3. Cryptocurrency Tax Reports:
Once the tool collects all the data, it will allow you to preview your capital losses and gains. Also, you will be able to access some taxation reports for free and generate tax documents when you are ready.
Here are some free tax reports that we came across:
- For users based in the United States, the tool can generate IRS tax forms that are filled out for you. For example, we found Form 8949, Schedule D.
- International tax reports for more than a hundred countries, including Brazil, Sweden, Germany, the United Kingdom, Canada, and the United States.
- Specific and localized tax reports for more than 20 countries.
- For users trying to declare taxes in countries using accountancy methods such as PFU, Shared Pool, Average Cost Basis, Highest Cost, Last In Fast Out (LIFO), or First In First Out (FIFO).
Moreover, Koinly also makes error reconciliation super easy, thanks to its killer double-entry ledger feature. A subsequent entry backs every single change in a user’s asset balance. As a result, the tool can identify and rectify any mistake quickly.

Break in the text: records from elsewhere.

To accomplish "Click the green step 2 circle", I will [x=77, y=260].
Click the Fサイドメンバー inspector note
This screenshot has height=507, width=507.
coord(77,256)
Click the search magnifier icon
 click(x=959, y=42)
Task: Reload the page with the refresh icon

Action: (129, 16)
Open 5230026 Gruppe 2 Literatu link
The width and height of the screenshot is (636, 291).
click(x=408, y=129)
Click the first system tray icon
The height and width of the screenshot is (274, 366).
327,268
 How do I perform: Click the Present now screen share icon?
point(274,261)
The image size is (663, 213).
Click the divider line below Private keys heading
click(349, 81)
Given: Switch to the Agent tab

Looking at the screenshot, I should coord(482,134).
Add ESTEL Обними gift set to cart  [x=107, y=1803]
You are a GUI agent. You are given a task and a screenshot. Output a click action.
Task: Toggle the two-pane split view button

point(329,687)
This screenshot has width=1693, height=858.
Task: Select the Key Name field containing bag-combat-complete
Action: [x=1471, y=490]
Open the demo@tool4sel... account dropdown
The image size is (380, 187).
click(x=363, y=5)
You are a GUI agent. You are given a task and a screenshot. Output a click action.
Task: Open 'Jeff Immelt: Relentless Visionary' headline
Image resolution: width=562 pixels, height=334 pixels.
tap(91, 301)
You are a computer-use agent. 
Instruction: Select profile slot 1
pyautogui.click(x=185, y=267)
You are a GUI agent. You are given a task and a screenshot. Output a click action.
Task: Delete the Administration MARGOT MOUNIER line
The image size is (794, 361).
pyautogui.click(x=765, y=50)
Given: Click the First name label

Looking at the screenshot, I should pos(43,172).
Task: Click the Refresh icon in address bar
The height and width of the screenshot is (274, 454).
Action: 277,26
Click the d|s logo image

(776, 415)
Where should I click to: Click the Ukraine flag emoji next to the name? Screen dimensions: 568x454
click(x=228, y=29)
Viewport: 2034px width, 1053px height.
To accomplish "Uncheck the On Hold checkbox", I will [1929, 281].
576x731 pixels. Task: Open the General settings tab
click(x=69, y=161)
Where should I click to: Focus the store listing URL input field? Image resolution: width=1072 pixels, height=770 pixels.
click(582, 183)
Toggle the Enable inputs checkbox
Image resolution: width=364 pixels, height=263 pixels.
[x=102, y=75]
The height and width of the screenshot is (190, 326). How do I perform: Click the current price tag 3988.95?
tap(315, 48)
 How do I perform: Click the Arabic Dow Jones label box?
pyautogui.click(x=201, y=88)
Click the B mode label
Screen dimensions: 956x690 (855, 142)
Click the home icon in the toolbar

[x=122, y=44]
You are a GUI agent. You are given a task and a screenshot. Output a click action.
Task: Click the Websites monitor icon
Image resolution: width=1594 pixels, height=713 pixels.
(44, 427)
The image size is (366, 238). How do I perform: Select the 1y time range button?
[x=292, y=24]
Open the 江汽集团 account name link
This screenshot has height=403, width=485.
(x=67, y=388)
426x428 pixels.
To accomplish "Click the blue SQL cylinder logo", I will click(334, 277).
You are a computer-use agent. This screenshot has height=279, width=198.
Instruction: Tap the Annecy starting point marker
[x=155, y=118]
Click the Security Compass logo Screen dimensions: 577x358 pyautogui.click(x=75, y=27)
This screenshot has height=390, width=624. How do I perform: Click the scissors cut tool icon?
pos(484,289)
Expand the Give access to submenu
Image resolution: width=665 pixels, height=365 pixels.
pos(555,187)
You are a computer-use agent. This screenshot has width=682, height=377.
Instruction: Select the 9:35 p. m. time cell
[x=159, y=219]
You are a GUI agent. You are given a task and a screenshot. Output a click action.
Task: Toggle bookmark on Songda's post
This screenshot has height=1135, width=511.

Additionally, the software also highlights and flags any errors or missing transactions arising from data importing. That way, you can double-check everything before it’s ready to go.
Also, the tool is so smart that it identifies and eliminates duplicate transactions. As a result, you don’t have to fret over duplications while importing your data from different sources.
Koinly Fees:
Koinly’s tiered fee structure ranges from free to 169 pounds a year, depending on your needs and usage. If you are new to the crypto space, then the free version is perfect for you since you will only need previews and portfolio tracking. In that case, since the user needs to become more complex, the prices increase.
Here’s an overview:
- Free version,
- Newbie version for 39 pounds per year,
- Holder version for 89 pounds per year, and
- Trader version for 169 pounds per year.
Is Koinly A Good Fit For You?
So, the question is – is Koinly a good fit for you?
YES! It is a tool that literally anyone who deals with crypto can depend on – from the newbies in the crypto space to the professional and advanced users who run businesses, trade frequently, or just dive into the intricacies of DeFi.
This software is a good fit for accountancy firms, businesses, accountants, and retail traders alike. Yep! There is nobody for whom the tool is not suitable. In fact, anyone who remotely finds such crypto taxes complex and overwhelming can depend on this tool safely.
Moreover, the tool has its own team of professional experts who can walk you through the tax procedures, ensuring that you feel confident with tax responsibilities.
So, Is Koinly Worth Your Trust?
So, is Koinly worth your time and trust? YES, IT VERY MUCH IS!
It is a fantastic tax software that makes managing your crypto taxes easy and simple. Moreover, it is one of the most detailed and comprehensive tax platforms that provides easy solutions. The tool also meets the needs of any kind of crypto user – from beginners to advanced users.
The tool’s team of experts comes with years of experience in both accounting and finance, not to mention crypto. This is very evident from the kind of platform the tool has managed to build – a platform that doesn’t fail to win the trust of new users and crypto professionals.